U.S. military says aid is now being delivered into Gaza over a floating pier
WASHINGTON — Trucks carrying badly needed aid for the Gaza Strip rolled across a newly built U.S. floating pier into the besieged enclave for the first time Friday as Israeli restrictions on border crossings and heavy fighting hinder food and other supplies reaching people there.
The shipment is the first in an operation that American military officials anticipate could scale up to 150 truckloads a day entering the Gaza Strip as Israel presses in on the southern city of Rafah as its 7-month offensive against Hamas rages on.
But the U.S. and aid groups also warn that the pier project is not considered a substitute for land deliveries that could bring in all the food, water and fuel needed in Gaza. Before the war, more than 500 truckloads entered Gaza on an average day.
The operation's success also remains tenuous due to the risk of militant attack, logistical hurdles and a growing shortage of fuel for the trucks to run due to the Israeli blockade of the Gaza Strip since Hamas' Oct. 7 attack on Israel that killed 1,200 people and took 250 others hostage. Israel's offensive since then has killed more than 35,000 Palestinians in the Gaza Strip, local health officials say, while hundreds more have been killed in the West Bank.
The U.S. military's Central Command acknowledged the aid movement in a statement Friday, saying the first aid crossed into Gaza at 9 a.m.

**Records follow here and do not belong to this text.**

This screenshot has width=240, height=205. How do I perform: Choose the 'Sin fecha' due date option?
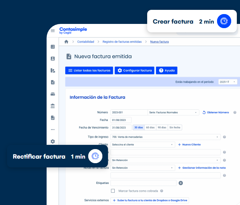coord(175,128)
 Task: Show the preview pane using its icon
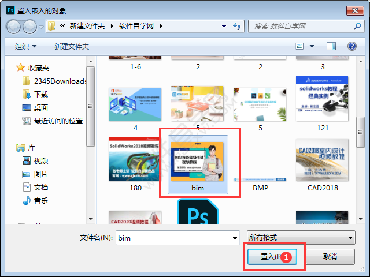(x=331, y=46)
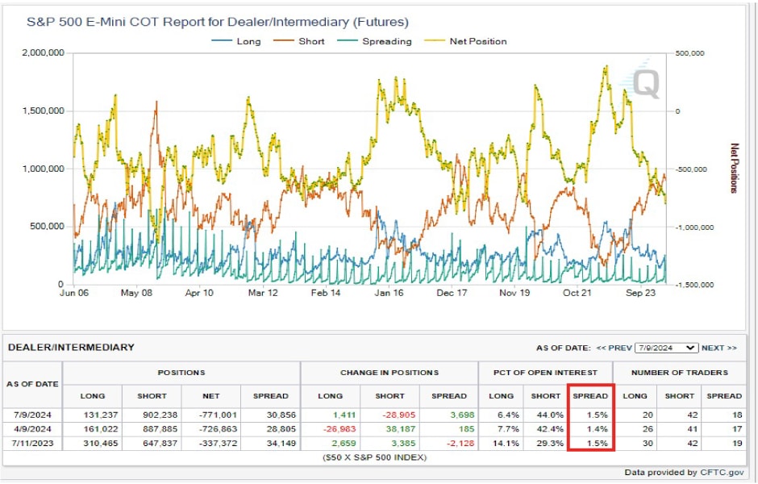This screenshot has width=758, height=484.
Task: Open the As Of Date dropdown
Action: (x=666, y=348)
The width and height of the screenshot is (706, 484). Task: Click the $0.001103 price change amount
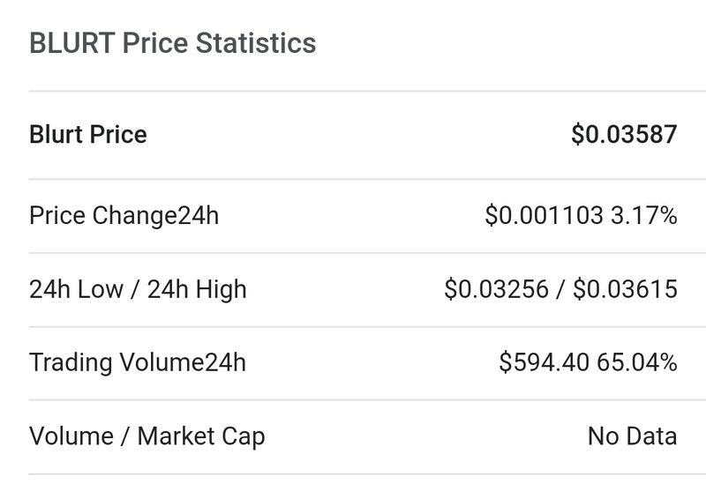544,216
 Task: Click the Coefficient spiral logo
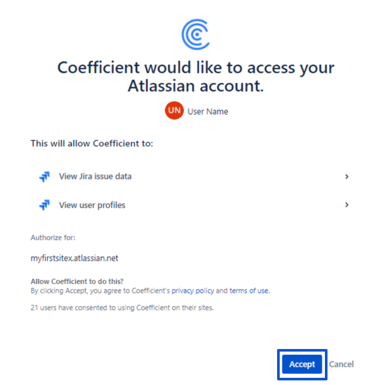pyautogui.click(x=195, y=34)
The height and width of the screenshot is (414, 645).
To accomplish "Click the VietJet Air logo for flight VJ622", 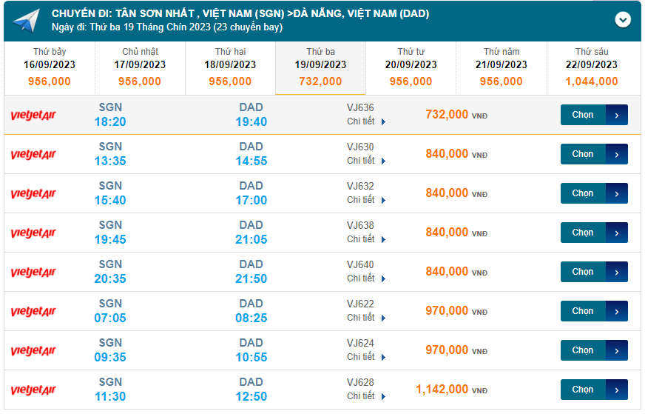I will [33, 312].
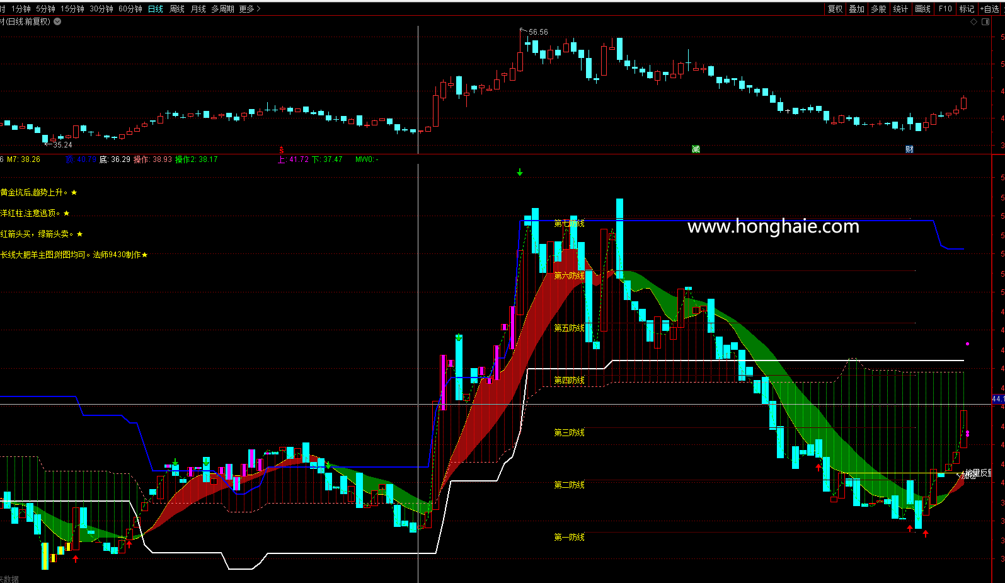Click the 财 marker on the price chart

pyautogui.click(x=909, y=149)
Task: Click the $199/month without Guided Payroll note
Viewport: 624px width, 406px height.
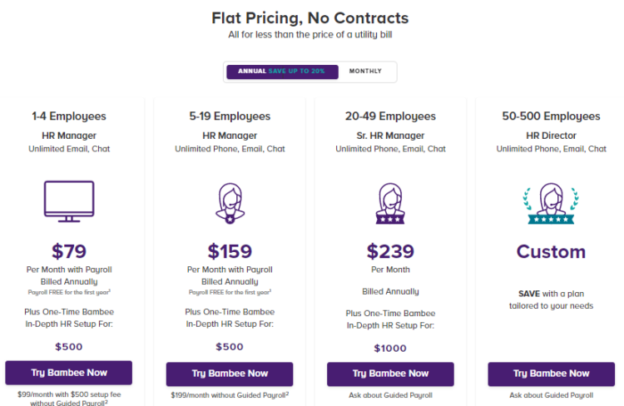Action: [230, 395]
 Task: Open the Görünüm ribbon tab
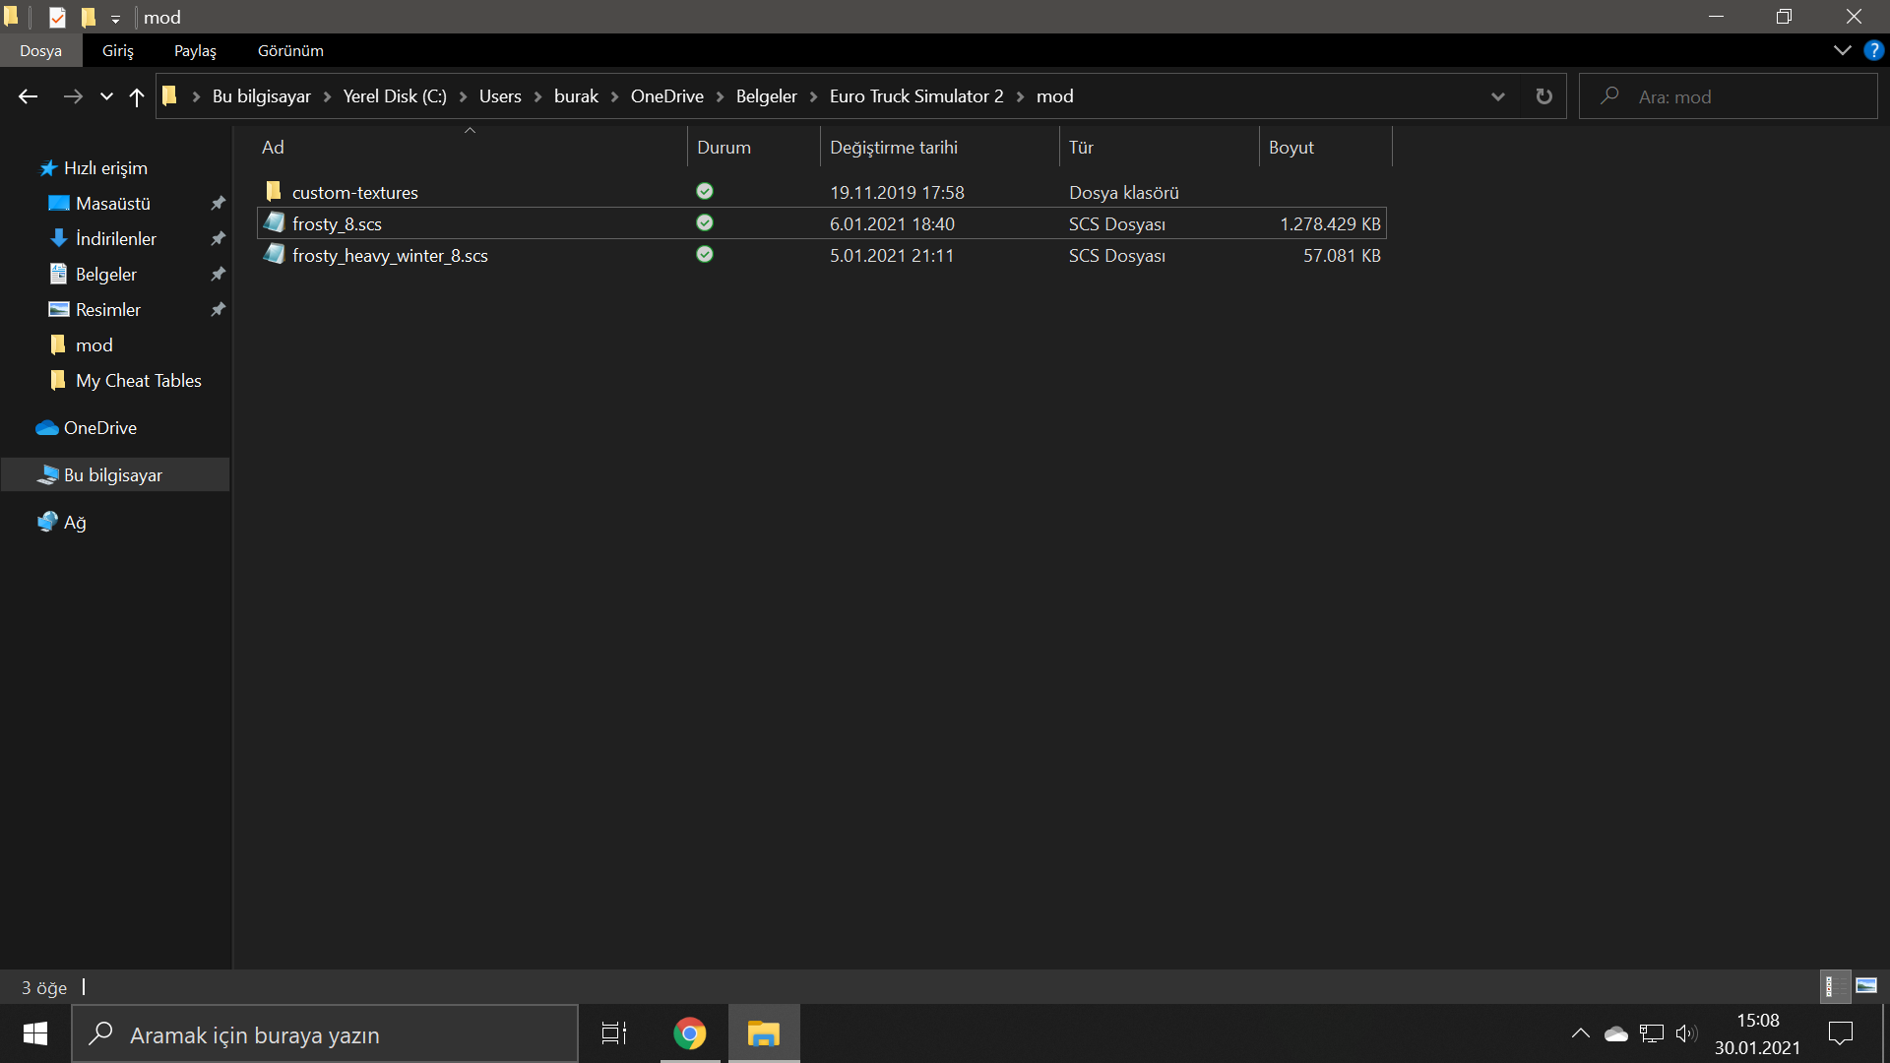(290, 50)
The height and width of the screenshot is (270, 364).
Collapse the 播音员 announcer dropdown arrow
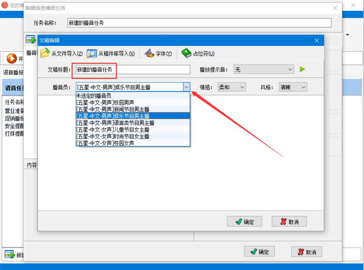[186, 87]
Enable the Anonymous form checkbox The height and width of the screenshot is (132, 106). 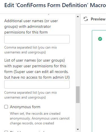(6, 107)
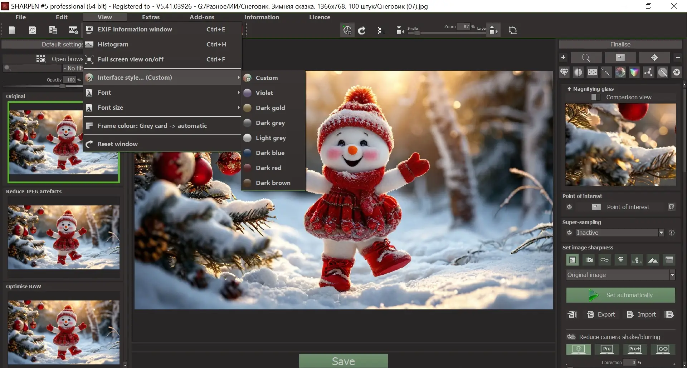
Task: Select the Pro+ camera shake reduction mode
Action: coord(634,349)
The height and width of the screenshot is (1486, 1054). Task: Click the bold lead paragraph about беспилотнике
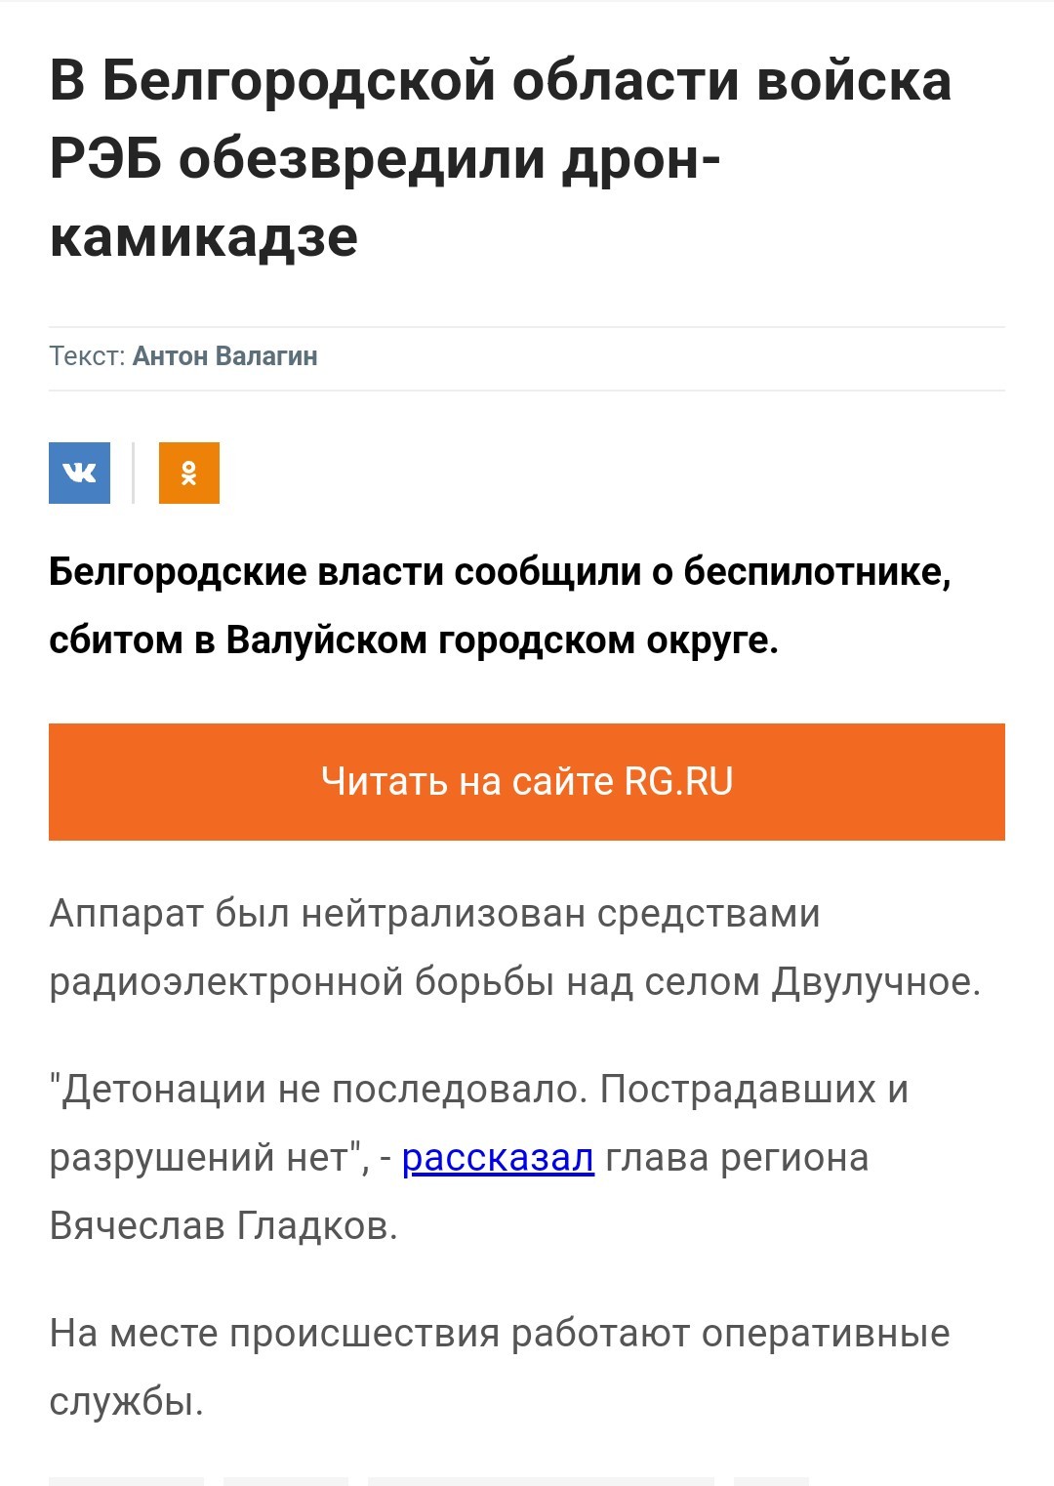[500, 605]
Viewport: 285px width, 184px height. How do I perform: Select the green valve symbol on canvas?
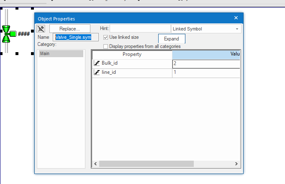click(x=7, y=34)
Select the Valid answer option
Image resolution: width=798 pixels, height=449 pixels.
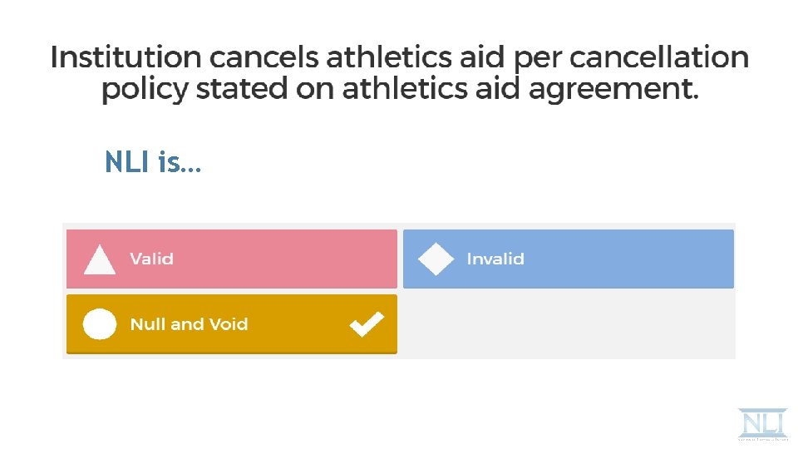coord(231,259)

It said no American troops went ashore in the operation.
"This is an ongoing, multinational effort to deliver additional aid to Palestinian civilians in Gaza via a maritime corridor that is entirely humanitarian in nature, and will involve aid commodities donated by a number of countries and humanitarian organizations," the command said.
Troops finished installing the floating pier on Thursday. Hours later, the Pentagon said that humanitarian aid would soon begin flowing and that no backups were expected in the distribution process, which is being coordinated by the United Nations.
The U.N., however, said fuel deliveries brought through land routes have all but stopped and this will make it extremely difficult to bring the aid to Gaza's people.
"We desperately need fuel," U.N. deputy spokesperson Farhan Haq said. "It doesn't matter how the aid comes, whether it's by sea or whether by land, without fuel, aid won't get to the people."
Pentagon spokesperson Sabrina Singh said the issue of fuel deliveries comes up in all U.S. conversations with the Israelis. She also said the plan is to begin slowly with the sea route and ramp up the truck deliveries over time as they work the kinks out of the system.
Aid agencies say they are running out of food in southern Gaza and fuel is dwindling, while the U.S. Agency for International Development and the World Food Program say famine has taken hold in Gaza's north.
Israel asserts it places no limits on the entry of humanitarian aid and blames the U.N. for delays in distributing goods entering Gaza. The U.N. says fighting, Israeli fire and chaotic security conditions have hindered delivery. Israel also fears Hamas will use the fuel in its fight against Israeli troops.
Under pressure from the U.S., Israel has in recent weeks opened a pair of crossings to deliver aid into hard-hit northern Gaza and said that a series of Hamas attacks on the main crossing, Kerem Shalom, have disrupted the flow of goods. There's also been violent protests by Israelis disrupting aid shipments.
Israel recently seized the key Rafah border crossing in its push against Hamas around that city on the Egyptian border, raising fears about civilians' safety while also cutting off the main entry for aid into the Gaza Strip.
U.S. President Joe Biden ordered the pier project, expected to cost $320 million. The boatloads of aid will be deposited at a port facility built by the Israelis just southwest of Gaza City and then distributed by aid groups.
U.S. officials said the initial shipment totaled as much as 500 tons of aid. The U.S. has closely coordinated with Israel on how to protect the ships and personnel working on the beach.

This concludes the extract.